Reproduce the records below exactly, from the line containing "How do I perform: Click" through the end of the records, and leave the pictures out of your answer.

### Excerpted records ###

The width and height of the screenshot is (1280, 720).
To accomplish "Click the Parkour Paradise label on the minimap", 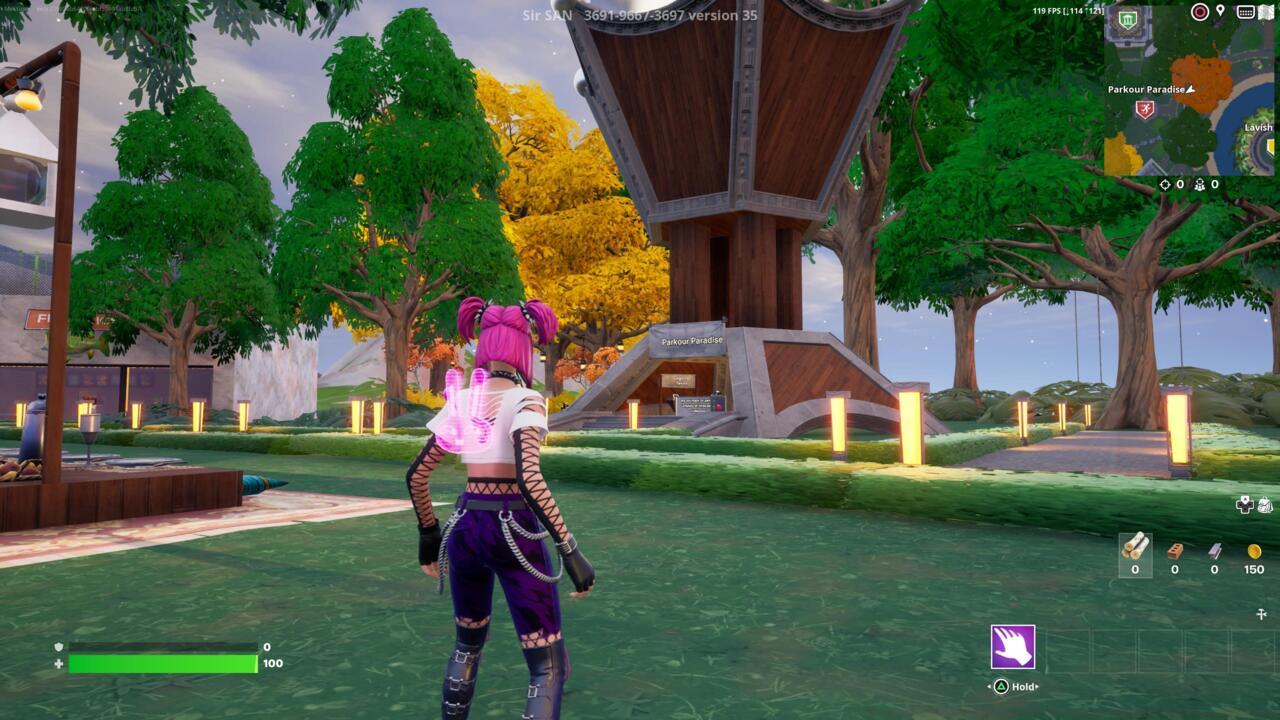I will coord(1147,89).
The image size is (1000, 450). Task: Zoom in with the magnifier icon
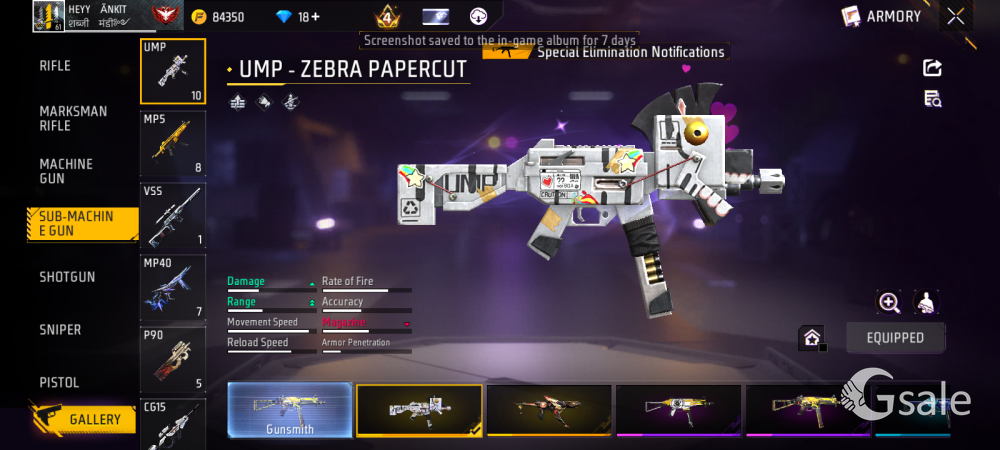point(889,302)
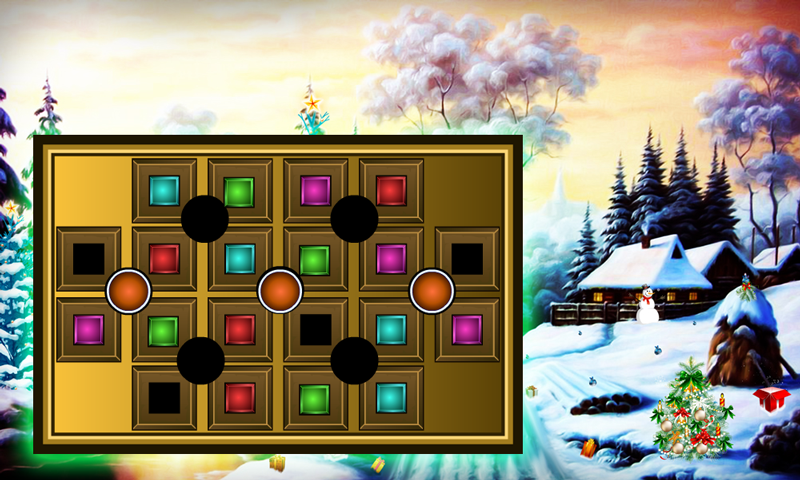Turn the orange knob touching cyan, green and red tiles

point(280,291)
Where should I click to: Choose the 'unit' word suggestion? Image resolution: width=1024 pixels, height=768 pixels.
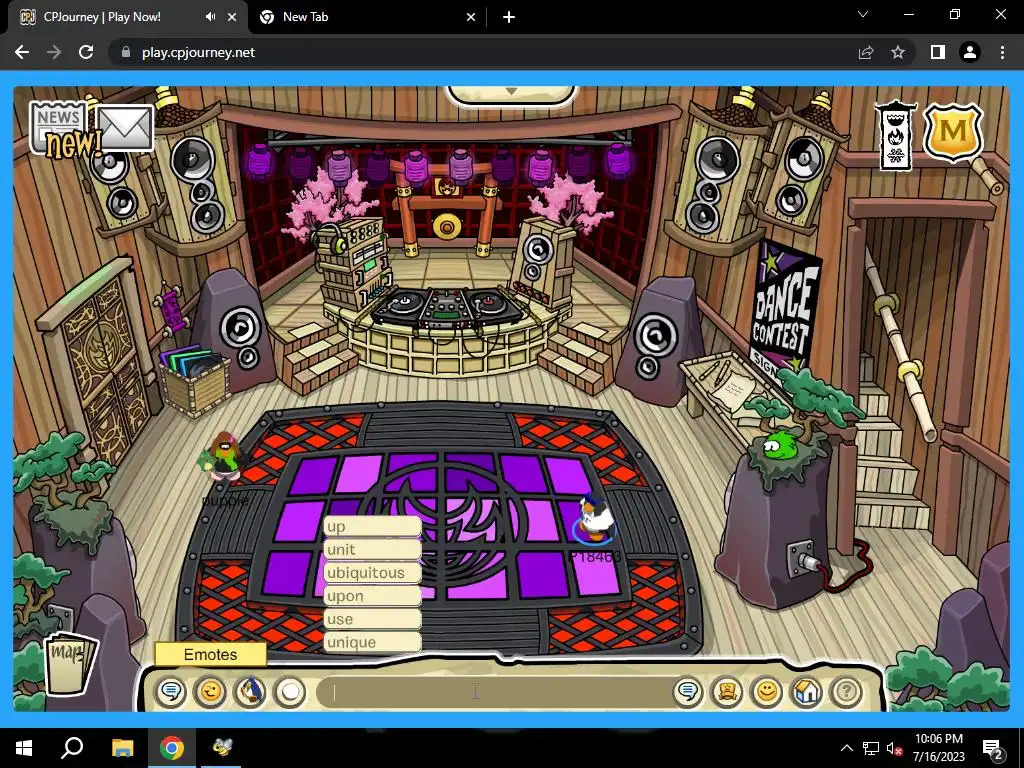[x=372, y=549]
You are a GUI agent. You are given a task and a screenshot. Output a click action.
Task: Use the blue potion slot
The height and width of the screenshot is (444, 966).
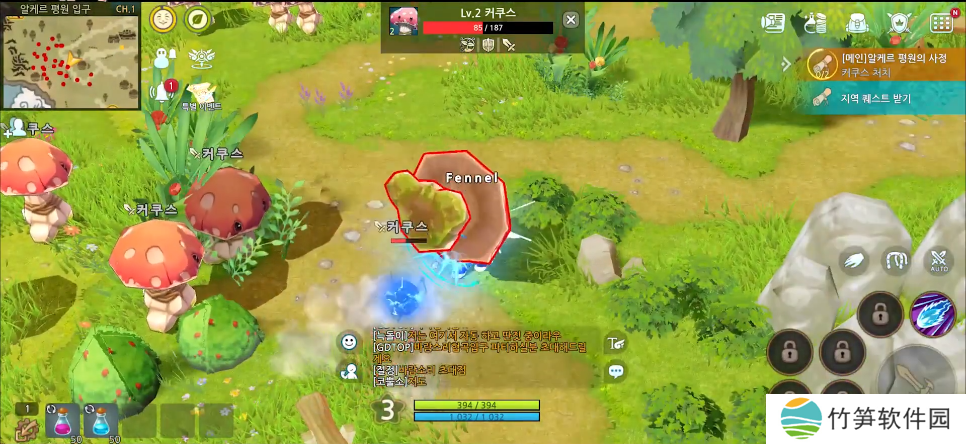point(100,420)
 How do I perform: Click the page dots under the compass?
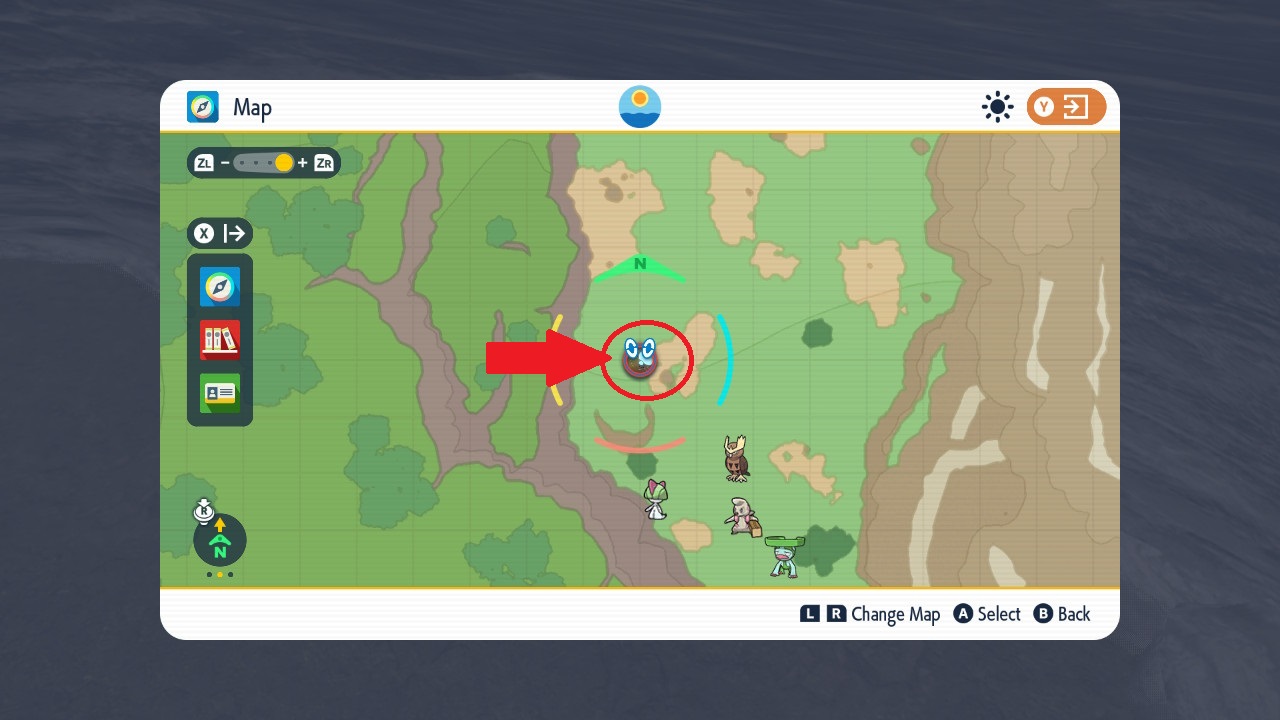tap(219, 576)
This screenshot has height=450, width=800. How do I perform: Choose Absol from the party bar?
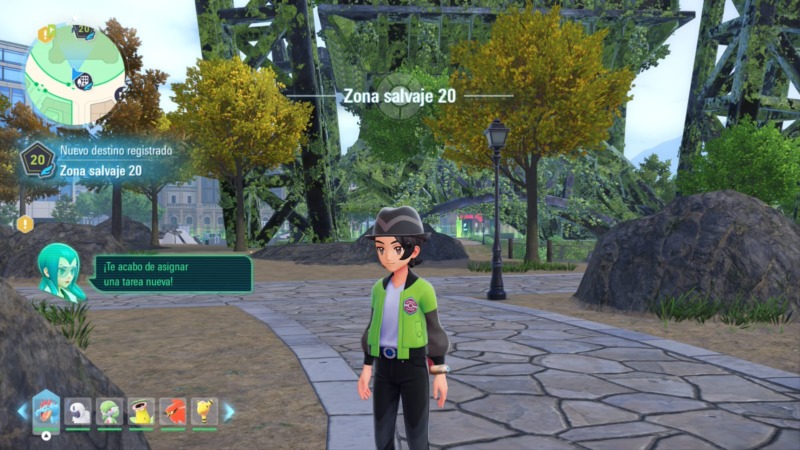pos(78,411)

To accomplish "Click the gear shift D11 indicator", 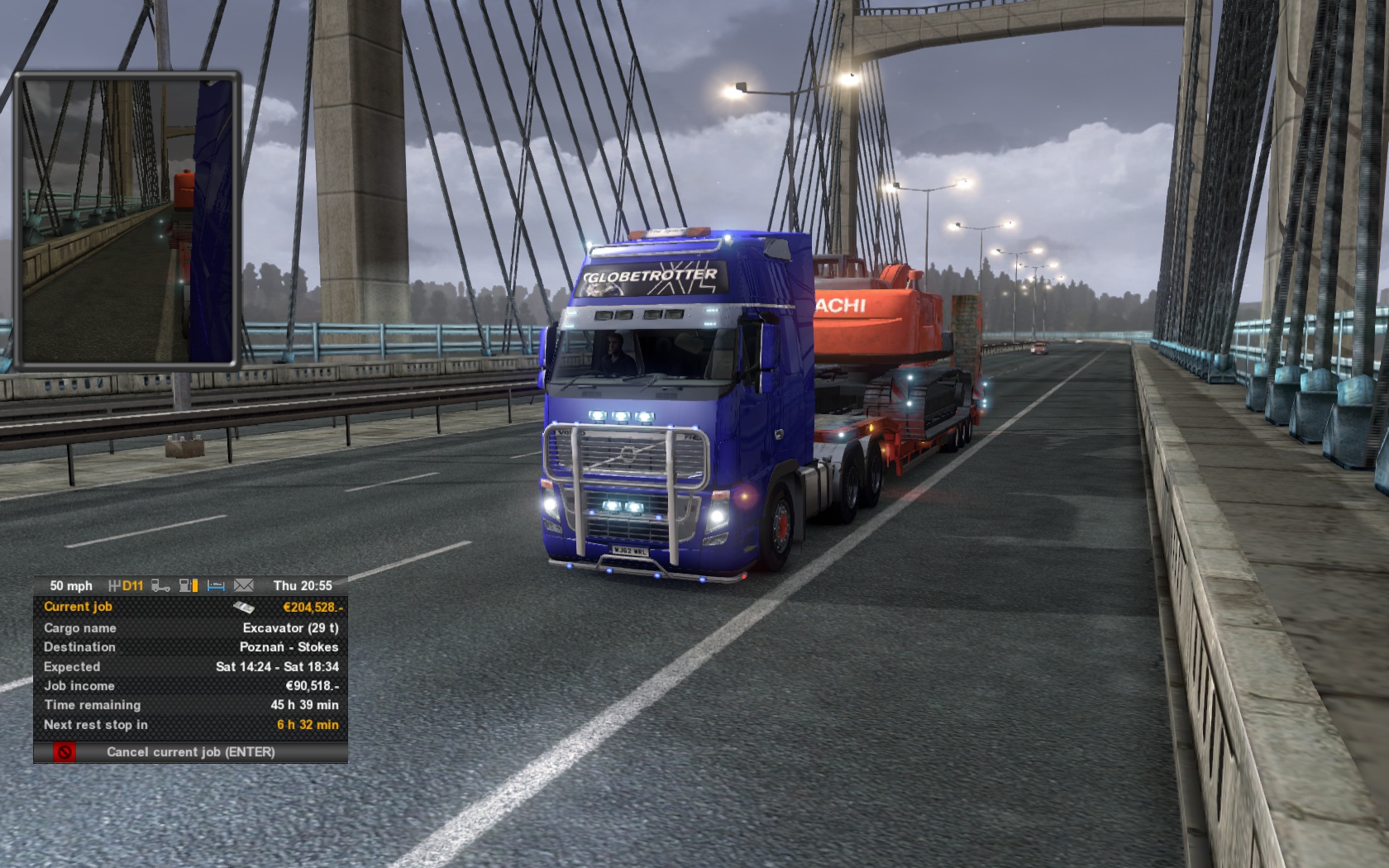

###

Task response>
 How do I perform: Click the page dots under the compass?
tap(219, 576)
This screenshot has height=450, width=800. How do I perform: Choose Absol from the party bar?
pos(78,411)

To accomplish "Click the gear shift D11 indicator", 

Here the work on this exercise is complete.